Udało się ocalić
Pasja, która może być dochodowa

W Białośliwiu, niedaleko wielkopolskiej Piły, już trzeci raz spotkali się na wielkim zlocie miłośnicy kolejek wąskotorowych. Nie tylko z terenu tej gminy i najbliższych okolic, nie tylko z różnych regionów kraju, ale także z zagranicy, głównie z Niemiec.
Organizatorami tych dorocznych imprez są istniejące od dziesięciu lat Towarzystwo „Wyrzyska Kolejka Powiatowa”, powiat pilski, gmina Białośliwie oraz Lokalna Grupa Działania „Krajna nad Notecią”.

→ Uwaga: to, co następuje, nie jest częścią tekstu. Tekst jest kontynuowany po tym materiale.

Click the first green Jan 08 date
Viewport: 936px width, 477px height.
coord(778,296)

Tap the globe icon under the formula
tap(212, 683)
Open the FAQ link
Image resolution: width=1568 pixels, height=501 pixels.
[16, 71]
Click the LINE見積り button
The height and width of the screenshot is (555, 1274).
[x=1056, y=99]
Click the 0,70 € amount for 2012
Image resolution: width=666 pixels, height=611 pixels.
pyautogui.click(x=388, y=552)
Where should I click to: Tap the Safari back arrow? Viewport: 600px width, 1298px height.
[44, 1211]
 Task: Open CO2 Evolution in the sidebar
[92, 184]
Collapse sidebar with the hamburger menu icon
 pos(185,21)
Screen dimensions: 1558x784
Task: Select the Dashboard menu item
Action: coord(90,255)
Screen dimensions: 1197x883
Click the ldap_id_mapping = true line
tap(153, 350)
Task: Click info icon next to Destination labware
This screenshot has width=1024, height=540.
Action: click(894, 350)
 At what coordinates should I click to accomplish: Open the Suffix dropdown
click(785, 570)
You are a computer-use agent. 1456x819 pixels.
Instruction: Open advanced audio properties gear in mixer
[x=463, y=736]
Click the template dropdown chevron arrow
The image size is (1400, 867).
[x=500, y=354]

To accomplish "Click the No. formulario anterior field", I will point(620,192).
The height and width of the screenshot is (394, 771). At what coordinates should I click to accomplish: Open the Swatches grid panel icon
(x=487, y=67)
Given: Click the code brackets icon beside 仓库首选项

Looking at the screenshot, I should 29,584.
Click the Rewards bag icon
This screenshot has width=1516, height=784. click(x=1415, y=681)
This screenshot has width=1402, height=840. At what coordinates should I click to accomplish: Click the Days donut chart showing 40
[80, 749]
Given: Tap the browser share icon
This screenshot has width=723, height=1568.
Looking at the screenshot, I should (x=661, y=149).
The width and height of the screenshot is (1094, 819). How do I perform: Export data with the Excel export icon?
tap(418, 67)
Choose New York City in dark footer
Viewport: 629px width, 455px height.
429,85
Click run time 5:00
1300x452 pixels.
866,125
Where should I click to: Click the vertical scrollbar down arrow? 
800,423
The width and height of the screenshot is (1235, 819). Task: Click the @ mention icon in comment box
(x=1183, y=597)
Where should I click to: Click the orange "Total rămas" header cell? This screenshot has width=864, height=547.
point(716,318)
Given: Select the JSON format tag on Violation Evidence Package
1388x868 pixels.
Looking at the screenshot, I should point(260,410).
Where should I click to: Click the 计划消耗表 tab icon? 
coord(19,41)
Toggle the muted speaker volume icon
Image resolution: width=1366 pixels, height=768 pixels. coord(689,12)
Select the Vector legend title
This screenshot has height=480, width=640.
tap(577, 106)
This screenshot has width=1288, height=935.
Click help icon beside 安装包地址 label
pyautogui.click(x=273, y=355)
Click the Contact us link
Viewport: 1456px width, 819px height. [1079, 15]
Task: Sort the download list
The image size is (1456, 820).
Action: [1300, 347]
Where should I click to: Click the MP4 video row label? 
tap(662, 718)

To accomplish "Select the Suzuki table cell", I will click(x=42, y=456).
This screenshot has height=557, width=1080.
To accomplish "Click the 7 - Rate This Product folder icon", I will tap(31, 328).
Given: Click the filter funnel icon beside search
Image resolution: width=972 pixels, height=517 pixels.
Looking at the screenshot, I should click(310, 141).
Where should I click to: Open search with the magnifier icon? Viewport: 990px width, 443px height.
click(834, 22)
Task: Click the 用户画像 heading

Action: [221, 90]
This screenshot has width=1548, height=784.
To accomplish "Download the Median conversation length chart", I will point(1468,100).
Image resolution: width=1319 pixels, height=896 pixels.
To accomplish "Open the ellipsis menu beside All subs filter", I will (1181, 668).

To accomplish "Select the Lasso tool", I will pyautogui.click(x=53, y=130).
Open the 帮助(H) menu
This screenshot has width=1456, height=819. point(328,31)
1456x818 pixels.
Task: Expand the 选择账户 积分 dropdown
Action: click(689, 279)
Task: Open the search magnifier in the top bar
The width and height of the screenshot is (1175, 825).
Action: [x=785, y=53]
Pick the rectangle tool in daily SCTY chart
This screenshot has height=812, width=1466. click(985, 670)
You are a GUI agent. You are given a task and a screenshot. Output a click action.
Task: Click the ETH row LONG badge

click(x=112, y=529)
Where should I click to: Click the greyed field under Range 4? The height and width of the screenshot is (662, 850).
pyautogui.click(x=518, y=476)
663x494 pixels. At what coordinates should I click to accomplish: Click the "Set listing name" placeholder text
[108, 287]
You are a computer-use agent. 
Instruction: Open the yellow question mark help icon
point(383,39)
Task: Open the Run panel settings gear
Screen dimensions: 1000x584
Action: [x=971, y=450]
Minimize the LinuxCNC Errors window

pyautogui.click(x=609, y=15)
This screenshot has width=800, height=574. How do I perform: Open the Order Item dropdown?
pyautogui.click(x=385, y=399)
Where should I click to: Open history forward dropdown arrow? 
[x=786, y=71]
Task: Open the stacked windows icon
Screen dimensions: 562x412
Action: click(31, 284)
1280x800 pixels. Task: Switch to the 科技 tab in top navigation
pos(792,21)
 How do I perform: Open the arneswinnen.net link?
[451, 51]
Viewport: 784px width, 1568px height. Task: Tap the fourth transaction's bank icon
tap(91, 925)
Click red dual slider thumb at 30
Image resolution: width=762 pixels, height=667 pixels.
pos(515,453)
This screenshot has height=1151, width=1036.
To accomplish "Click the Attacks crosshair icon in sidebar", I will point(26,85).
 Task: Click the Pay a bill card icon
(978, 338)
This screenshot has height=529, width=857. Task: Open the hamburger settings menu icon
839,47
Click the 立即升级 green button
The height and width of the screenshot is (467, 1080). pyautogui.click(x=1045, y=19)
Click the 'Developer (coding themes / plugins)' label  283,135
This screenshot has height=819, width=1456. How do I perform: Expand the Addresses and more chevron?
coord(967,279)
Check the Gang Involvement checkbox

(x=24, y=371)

Białośliwska kolejka należy do niewielu już takich obiektów dziedzictwa kultury i techniki. Znajduje się tam czynny szlak kolejki wąskotorowej (600 mm, typ Dekanvill) z obiektami dworcowymi i warsztatami, są również wagoniki pasażerskie i towarowe, a stacyjka wyposażona jest w sprawne wciąż urządzenia powstałe według projektu budowy Wschodniopruskiego Towarzystwa Kolei Wąskotorowej w Królewcu z 1895 r. Na paradzie w czasie zlotu pojawiły się m.in. dwa zabytkowe parowozy, ze Żnińskiej Kolei Powiatowej oraz z niemieckiego miasta Ilmenau
Niemało ich sprzedano bogatym kolekcjonerom
Od kilkunastu lat niemal wszędzie, gdzie istniały ciuchcie, miłośnicy starej techniki starają się odtworzyć, odbudować choćby niektóre odcinki torów, wyremontować zapomniane stacyjki, przywrócić do życia parowozy i wagoniki. Oczywiście te, które pozostały w kraju, bo w latach 90., gdy przestały być rentowne, niemało ich sprzedano za granicę bogatszym miłośnikom zabytków techniki, zwłaszcza do Niemiec. Polskie Koleje Państwowe chętnie pozbywały się tych kolejek, a dyrekcja Kolei Dojazdowych PKP zakończyła działalność 31 grudnia 2002 r. W większości przypadków nie użytkowane tory zostały po prostu rozkradzione przez złomiarzy, w najlepszym razie pozarastały zielskiem.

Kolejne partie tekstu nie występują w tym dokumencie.